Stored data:
[Start of section]

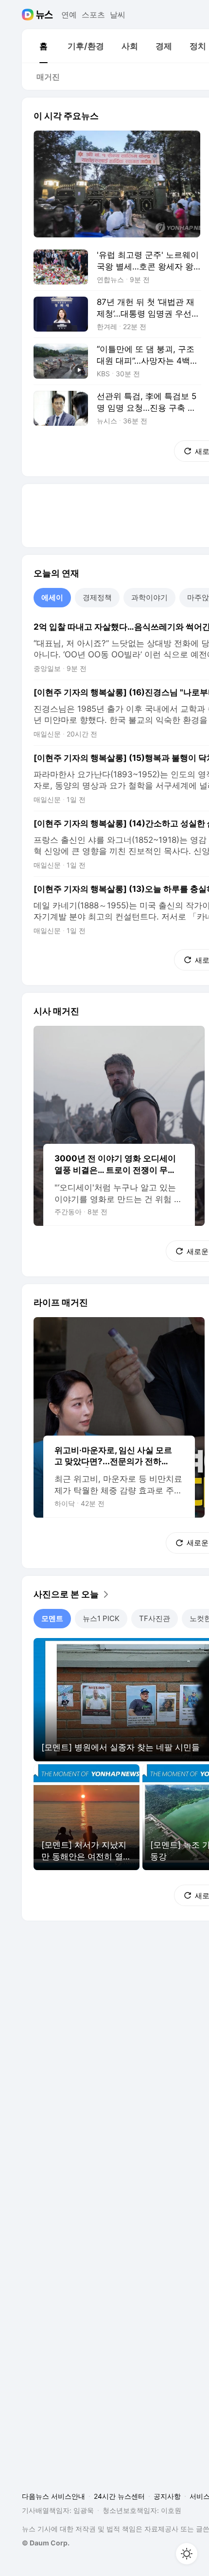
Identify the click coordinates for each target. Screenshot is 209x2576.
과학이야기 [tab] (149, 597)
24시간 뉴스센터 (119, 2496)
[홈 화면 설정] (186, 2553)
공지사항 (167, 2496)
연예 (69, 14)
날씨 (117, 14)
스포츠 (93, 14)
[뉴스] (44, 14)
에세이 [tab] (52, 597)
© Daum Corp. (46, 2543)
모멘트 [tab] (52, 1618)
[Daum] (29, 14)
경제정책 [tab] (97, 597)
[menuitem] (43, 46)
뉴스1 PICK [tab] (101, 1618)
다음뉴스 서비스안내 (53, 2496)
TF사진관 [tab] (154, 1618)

[End of section]

WORK INSTRUCTION: The task here is to output the line with "24시간 뉴스센터 (119, 2496)" and all lines after it to the end of the records above, exactly and only those.

ANSWER TO THIS PROBLEM:
24시간 뉴스센터 (119, 2496)
[홈 화면 설정] (186, 2553)
공지사항 (167, 2496)
연예 (69, 14)
날씨 (117, 14)
스포츠 (93, 14)
[뉴스] (44, 14)
에세이 [tab] (52, 597)
© Daum Corp. (46, 2543)
모멘트 [tab] (52, 1618)
[Daum] (29, 14)
경제정책 [tab] (97, 597)
[menuitem] (43, 46)
뉴스1 PICK [tab] (101, 1618)
다음뉴스 서비스안내 (53, 2496)
TF사진관 [tab] (154, 1618)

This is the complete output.